━━━ EXERCISE DATA

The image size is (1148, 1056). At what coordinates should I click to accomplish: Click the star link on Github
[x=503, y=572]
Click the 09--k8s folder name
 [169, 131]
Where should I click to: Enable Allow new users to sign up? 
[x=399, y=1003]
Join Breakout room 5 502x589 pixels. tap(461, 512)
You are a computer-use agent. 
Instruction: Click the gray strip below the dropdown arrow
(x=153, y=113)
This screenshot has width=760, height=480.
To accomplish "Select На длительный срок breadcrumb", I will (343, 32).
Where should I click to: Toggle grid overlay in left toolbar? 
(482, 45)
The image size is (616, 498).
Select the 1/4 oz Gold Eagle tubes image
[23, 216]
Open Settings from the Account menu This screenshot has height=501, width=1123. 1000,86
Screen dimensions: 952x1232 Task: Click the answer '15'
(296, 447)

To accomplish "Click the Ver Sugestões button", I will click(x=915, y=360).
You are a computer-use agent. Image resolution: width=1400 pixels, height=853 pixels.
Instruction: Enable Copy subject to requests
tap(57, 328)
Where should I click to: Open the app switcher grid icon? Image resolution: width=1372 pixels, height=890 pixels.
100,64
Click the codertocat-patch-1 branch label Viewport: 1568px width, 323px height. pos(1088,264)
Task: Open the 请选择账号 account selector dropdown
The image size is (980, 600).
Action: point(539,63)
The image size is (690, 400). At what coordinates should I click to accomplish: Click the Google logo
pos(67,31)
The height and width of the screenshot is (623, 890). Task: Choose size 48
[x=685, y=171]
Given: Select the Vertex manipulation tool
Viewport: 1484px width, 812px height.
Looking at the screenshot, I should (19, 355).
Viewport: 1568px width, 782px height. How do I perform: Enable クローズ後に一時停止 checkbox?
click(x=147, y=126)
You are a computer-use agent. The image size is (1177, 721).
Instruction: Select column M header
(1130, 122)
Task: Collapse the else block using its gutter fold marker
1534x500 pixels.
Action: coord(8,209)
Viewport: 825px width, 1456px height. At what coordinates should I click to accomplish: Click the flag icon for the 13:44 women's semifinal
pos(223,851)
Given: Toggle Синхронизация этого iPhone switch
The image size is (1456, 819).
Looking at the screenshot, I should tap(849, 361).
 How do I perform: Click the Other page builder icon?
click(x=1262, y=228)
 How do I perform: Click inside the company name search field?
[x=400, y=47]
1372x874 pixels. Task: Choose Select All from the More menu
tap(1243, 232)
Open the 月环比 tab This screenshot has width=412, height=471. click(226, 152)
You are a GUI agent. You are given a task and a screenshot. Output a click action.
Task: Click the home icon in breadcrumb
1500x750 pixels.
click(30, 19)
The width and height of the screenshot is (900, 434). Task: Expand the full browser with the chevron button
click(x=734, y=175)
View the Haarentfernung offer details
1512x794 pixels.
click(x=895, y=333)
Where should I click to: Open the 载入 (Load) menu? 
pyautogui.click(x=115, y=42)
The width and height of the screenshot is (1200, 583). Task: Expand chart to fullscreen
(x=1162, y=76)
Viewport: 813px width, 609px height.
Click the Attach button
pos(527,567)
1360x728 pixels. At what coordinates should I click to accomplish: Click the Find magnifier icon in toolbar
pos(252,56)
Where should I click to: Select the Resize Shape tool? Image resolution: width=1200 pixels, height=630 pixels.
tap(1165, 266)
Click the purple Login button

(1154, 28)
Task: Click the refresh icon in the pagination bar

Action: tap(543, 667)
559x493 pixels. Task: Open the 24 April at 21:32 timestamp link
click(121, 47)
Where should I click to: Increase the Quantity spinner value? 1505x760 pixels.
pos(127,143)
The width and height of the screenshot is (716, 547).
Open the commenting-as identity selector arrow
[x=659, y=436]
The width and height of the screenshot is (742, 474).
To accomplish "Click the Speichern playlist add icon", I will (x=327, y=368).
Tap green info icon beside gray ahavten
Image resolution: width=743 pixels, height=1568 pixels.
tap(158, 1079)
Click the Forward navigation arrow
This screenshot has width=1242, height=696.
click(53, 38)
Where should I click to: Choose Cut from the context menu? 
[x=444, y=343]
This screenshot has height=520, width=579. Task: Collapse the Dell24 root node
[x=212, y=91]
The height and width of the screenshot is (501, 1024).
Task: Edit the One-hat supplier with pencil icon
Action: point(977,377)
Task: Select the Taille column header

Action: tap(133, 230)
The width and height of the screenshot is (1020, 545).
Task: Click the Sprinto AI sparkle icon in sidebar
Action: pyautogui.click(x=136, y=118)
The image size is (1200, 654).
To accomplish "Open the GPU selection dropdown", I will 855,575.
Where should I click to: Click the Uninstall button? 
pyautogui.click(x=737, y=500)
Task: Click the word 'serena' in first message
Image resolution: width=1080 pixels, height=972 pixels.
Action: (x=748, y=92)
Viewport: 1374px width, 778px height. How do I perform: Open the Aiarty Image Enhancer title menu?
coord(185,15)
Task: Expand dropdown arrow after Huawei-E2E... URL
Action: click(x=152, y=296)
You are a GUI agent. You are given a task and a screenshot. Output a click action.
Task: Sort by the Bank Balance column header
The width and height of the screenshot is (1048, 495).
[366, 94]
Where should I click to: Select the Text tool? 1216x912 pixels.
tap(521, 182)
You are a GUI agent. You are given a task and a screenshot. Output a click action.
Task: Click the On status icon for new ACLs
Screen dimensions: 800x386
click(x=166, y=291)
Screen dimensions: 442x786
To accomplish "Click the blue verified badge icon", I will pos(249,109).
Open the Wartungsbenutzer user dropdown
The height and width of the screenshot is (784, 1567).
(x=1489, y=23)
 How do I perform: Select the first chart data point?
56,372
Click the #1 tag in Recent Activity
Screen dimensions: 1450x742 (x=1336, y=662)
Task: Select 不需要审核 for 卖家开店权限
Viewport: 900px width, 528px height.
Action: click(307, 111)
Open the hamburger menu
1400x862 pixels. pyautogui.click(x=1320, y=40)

━━━━━━

## [ASSIGNMENT]
All the data above is to be given again, exactly.

## [RESPONSE BELOW]
The image size is (1148, 1056). At what coordinates should I click to accomplish: Click the star link on Github
[x=503, y=572]
Click the 09--k8s folder name
 [169, 131]
Where should I click to: Enable Allow new users to sign up? 
[x=399, y=1003]
Join Breakout room 5 502x589 pixels. tap(461, 512)
You are a computer-use agent. 
Instruction: Click the gray strip below the dropdown arrow
(x=153, y=113)
This screenshot has width=760, height=480.
To accomplish "Select На длительный срок breadcrumb", I will (343, 32).
Where should I click to: Toggle grid overlay in left toolbar? 
(482, 45)
The image size is (616, 498).
Select the 1/4 oz Gold Eagle tubes image
[23, 216]
Open Settings from the Account menu This screenshot has height=501, width=1123. 1000,86
Screen dimensions: 952x1232 Task: Click the answer '15'
(296, 447)

To accomplish "Click the Ver Sugestões button", I will click(x=915, y=360).
You are a computer-use agent. Image resolution: width=1400 pixels, height=853 pixels.
Instruction: Enable Copy subject to requests
tap(57, 328)
Where should I click to: Open the app switcher grid icon? Image resolution: width=1372 pixels, height=890 pixels.
100,64
Click the codertocat-patch-1 branch label Viewport: 1568px width, 323px height. pos(1088,264)
Task: Open the 请选择账号 account selector dropdown
The image size is (980, 600).
Action: point(539,63)
The image size is (690, 400). At what coordinates should I click to accomplish: Click the Google logo
pos(67,31)
The height and width of the screenshot is (623, 890). Task: Choose size 48
[x=685, y=171]
Given: Select the Vertex manipulation tool
Viewport: 1484px width, 812px height.
Looking at the screenshot, I should (19, 355).
Viewport: 1568px width, 782px height. How do I perform: Enable クローズ後に一時停止 checkbox?
click(x=147, y=126)
You are a computer-use agent. The image size is (1177, 721).
Instruction: Select column M header
(1130, 122)
Task: Collapse the else block using its gutter fold marker
1534x500 pixels.
Action: coord(8,209)
Viewport: 825px width, 1456px height. At what coordinates should I click to accomplish: Click the flag icon for the 13:44 women's semifinal
pos(223,851)
Given: Toggle Синхронизация этого iPhone switch
The image size is (1456, 819).
Looking at the screenshot, I should tap(849, 361).
 How do I perform: Click the Other page builder icon?
click(x=1262, y=228)
 How do I perform: Click inside the company name search field?
[x=400, y=47]
1372x874 pixels. Task: Choose Select All from the More menu
tap(1243, 232)
Open the 月环比 tab This screenshot has width=412, height=471. click(226, 152)
You are a GUI agent. You are given a task and a screenshot. Output a click action.
Task: Click the home icon in breadcrumb
1500x750 pixels.
click(30, 19)
The width and height of the screenshot is (900, 434). Task: Expand the full browser with the chevron button
click(x=734, y=175)
View the Haarentfernung offer details
1512x794 pixels.
click(x=895, y=333)
Where should I click to: Open the 载入 (Load) menu? 
pyautogui.click(x=115, y=42)
The width and height of the screenshot is (1200, 583). Task: Expand chart to fullscreen
(x=1162, y=76)
Viewport: 813px width, 609px height.
Click the Attach button
pos(527,567)
1360x728 pixels. At what coordinates should I click to accomplish: Click the Find magnifier icon in toolbar
pos(252,56)
Where should I click to: Select the Resize Shape tool? Image resolution: width=1200 pixels, height=630 pixels.
tap(1165, 266)
Click the purple Login button

(1154, 28)
Task: Click the refresh icon in the pagination bar

Action: tap(543, 667)
559x493 pixels. Task: Open the 24 April at 21:32 timestamp link
click(121, 47)
Where should I click to: Increase the Quantity spinner value? 1505x760 pixels.
pos(127,143)
The width and height of the screenshot is (716, 547).
Open the commenting-as identity selector arrow
[x=659, y=436]
The width and height of the screenshot is (742, 474).
To accomplish "Click the Speichern playlist add icon", I will (x=327, y=368).
Tap green info icon beside gray ahavten
Image resolution: width=743 pixels, height=1568 pixels.
tap(158, 1079)
Click the Forward navigation arrow
This screenshot has width=1242, height=696.
click(53, 38)
Where should I click to: Choose Cut from the context menu? 
[x=444, y=343]
This screenshot has height=520, width=579. Task: Collapse the Dell24 root node
[x=212, y=91]
The height and width of the screenshot is (501, 1024).
Task: Edit the One-hat supplier with pencil icon
Action: point(977,377)
Task: Select the Taille column header

Action: tap(133, 230)
The width and height of the screenshot is (1020, 545).
Task: Click the Sprinto AI sparkle icon in sidebar
Action: pyautogui.click(x=136, y=118)
The image size is (1200, 654).
To accomplish "Open the GPU selection dropdown", I will 855,575.
Where should I click to: Click the Uninstall button? 
pyautogui.click(x=737, y=500)
Task: Click the word 'serena' in first message
Image resolution: width=1080 pixels, height=972 pixels.
Action: (x=748, y=92)
Viewport: 1374px width, 778px height. How do I perform: Open the Aiarty Image Enhancer title menu?
coord(185,15)
Task: Expand dropdown arrow after Huawei-E2E... URL
Action: click(x=152, y=296)
You are a GUI agent. You are given a task and a screenshot. Output a click action.
Task: Sort by the Bank Balance column header
The width and height of the screenshot is (1048, 495).
[366, 94]
Where should I click to: Select the Text tool? 1216x912 pixels.
tap(521, 182)
You are a GUI agent. You are given a task and a screenshot. Output a click action.
Task: Click the On status icon for new ACLs
Screen dimensions: 800x386
click(x=166, y=291)
Screen dimensions: 442x786
To accomplish "Click the blue verified badge icon", I will pos(249,109).
Open the Wartungsbenutzer user dropdown
The height and width of the screenshot is (784, 1567).
(x=1489, y=23)
 How do I perform: Select the first chart data point?
56,372
Click the #1 tag in Recent Activity
Screen dimensions: 1450x742 (x=1336, y=662)
Task: Select 不需要审核 for 卖家开店权限
Viewport: 900px width, 528px height.
Action: click(307, 111)
Open the hamburger menu
1400x862 pixels. pyautogui.click(x=1320, y=40)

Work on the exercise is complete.